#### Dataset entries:
▼
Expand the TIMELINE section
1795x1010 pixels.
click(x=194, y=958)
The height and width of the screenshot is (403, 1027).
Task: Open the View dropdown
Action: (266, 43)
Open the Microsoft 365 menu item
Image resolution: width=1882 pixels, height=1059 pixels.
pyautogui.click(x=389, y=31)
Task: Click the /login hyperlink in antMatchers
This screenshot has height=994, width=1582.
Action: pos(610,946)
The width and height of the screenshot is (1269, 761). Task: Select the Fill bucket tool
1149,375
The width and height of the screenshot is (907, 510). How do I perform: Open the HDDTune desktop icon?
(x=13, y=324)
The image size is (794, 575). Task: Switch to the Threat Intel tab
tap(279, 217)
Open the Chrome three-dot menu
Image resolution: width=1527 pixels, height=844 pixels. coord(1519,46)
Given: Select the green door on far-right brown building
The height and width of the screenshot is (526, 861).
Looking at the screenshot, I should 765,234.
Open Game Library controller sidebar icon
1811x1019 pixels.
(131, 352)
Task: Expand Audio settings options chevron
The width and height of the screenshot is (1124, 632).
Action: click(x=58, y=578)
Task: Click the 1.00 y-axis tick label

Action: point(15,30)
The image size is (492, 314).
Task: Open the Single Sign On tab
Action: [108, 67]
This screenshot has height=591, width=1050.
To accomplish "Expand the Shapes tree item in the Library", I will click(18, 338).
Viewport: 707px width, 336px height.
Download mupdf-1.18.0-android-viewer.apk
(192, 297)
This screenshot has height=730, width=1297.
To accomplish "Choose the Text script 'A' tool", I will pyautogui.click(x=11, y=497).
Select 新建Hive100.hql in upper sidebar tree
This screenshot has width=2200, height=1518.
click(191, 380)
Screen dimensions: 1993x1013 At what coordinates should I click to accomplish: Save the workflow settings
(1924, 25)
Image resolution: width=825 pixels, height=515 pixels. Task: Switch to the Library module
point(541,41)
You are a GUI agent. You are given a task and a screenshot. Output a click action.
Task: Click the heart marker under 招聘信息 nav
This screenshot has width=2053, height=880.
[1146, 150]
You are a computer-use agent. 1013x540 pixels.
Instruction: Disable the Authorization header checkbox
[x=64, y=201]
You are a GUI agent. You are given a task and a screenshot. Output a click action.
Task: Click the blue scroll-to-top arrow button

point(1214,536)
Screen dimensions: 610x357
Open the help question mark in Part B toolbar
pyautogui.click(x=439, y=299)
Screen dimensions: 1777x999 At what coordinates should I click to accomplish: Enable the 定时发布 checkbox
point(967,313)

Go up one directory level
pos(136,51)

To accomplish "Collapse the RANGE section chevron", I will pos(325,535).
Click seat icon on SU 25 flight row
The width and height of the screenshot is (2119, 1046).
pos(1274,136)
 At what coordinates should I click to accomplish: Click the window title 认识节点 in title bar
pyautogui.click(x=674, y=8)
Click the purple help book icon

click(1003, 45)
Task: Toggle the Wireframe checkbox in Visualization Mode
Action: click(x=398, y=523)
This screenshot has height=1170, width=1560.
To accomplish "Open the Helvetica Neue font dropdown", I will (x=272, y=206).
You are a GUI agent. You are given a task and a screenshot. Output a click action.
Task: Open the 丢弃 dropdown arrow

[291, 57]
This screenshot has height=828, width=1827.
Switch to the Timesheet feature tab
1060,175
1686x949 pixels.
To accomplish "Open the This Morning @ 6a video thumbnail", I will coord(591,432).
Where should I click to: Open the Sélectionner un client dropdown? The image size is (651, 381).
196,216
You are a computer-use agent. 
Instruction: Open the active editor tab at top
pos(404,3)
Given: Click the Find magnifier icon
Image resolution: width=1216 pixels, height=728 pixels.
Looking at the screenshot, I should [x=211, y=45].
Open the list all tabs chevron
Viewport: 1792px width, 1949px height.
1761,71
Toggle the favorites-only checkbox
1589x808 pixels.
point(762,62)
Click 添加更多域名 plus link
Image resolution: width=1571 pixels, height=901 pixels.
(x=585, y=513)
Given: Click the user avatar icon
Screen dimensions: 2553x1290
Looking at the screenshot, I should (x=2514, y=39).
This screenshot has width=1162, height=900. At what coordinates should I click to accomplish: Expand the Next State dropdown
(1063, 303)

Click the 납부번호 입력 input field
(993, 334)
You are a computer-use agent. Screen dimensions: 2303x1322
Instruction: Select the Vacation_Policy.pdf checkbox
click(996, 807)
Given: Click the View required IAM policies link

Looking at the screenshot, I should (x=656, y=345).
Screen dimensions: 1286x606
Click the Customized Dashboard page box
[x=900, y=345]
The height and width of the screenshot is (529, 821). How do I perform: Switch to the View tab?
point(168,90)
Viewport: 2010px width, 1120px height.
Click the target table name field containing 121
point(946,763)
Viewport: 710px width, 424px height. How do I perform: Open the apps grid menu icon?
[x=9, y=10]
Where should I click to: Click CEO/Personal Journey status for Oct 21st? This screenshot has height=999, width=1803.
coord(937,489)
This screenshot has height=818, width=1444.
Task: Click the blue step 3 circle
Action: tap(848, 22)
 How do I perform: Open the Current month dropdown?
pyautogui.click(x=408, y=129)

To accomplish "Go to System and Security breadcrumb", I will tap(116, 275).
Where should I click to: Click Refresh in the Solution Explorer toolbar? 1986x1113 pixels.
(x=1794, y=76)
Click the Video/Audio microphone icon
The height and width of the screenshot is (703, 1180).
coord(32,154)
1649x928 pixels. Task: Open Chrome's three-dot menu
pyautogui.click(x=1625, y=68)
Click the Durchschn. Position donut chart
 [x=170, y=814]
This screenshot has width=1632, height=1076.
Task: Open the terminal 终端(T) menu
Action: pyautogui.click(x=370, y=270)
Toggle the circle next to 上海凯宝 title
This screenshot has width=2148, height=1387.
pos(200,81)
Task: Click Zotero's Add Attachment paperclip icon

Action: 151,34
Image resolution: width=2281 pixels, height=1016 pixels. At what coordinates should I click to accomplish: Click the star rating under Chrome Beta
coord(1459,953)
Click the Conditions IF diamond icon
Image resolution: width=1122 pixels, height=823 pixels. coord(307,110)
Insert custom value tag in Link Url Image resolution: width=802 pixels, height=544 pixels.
▲
#### THE TASK:
Return, exactly as they stand, the lines from the start of the records above through the line with "You are a computer-use agent. 1013x540", both ends included, and no other lines.

#### EXPECTED ANSWER:
Expand the TIMELINE section
1795x1010 pixels.
click(x=194, y=958)
The height and width of the screenshot is (403, 1027).
Task: Open the View dropdown
Action: (266, 43)
Open the Microsoft 365 menu item
Image resolution: width=1882 pixels, height=1059 pixels.
pyautogui.click(x=389, y=31)
Task: Click the /login hyperlink in antMatchers
This screenshot has height=994, width=1582.
Action: pos(610,946)
The width and height of the screenshot is (1269, 761). Task: Select the Fill bucket tool
1149,375
The width and height of the screenshot is (907, 510). How do I perform: Open the HDDTune desktop icon?
(x=13, y=324)
The image size is (794, 575). Task: Switch to the Threat Intel tab
tap(279, 217)
Open the Chrome three-dot menu
Image resolution: width=1527 pixels, height=844 pixels. coord(1519,46)
Given: Select the green door on far-right brown building
The height and width of the screenshot is (526, 861).
Looking at the screenshot, I should 765,234.
Open Game Library controller sidebar icon
1811x1019 pixels.
(131, 352)
Task: Expand Audio settings options chevron
The width and height of the screenshot is (1124, 632).
Action: click(x=58, y=578)
Task: Click the 1.00 y-axis tick label

Action: point(15,30)
The image size is (492, 314).
Task: Open the Single Sign On tab
Action: [108, 67]
This screenshot has height=591, width=1050.
To accomplish "Expand the Shapes tree item in the Library", I will click(18, 338).
Viewport: 707px width, 336px height.
Download mupdf-1.18.0-android-viewer.apk
(192, 297)
This screenshot has height=730, width=1297.
To accomplish "Choose the Text script 'A' tool", I will pyautogui.click(x=11, y=497).
Select 新建Hive100.hql in upper sidebar tree
This screenshot has width=2200, height=1518.
click(191, 380)
Screen dimensions: 1993x1013 At what coordinates should I click to accomplish: Save the workflow settings
(1924, 25)
Image resolution: width=825 pixels, height=515 pixels. Task: Switch to the Library module
point(541,41)
You are a GUI agent. You are given a task and a screenshot. Output a click action.
Task: Click the heart marker under 招聘信息 nav
This screenshot has width=2053, height=880.
[1146, 150]
You are a computer-use agent. 1013x540 pixels.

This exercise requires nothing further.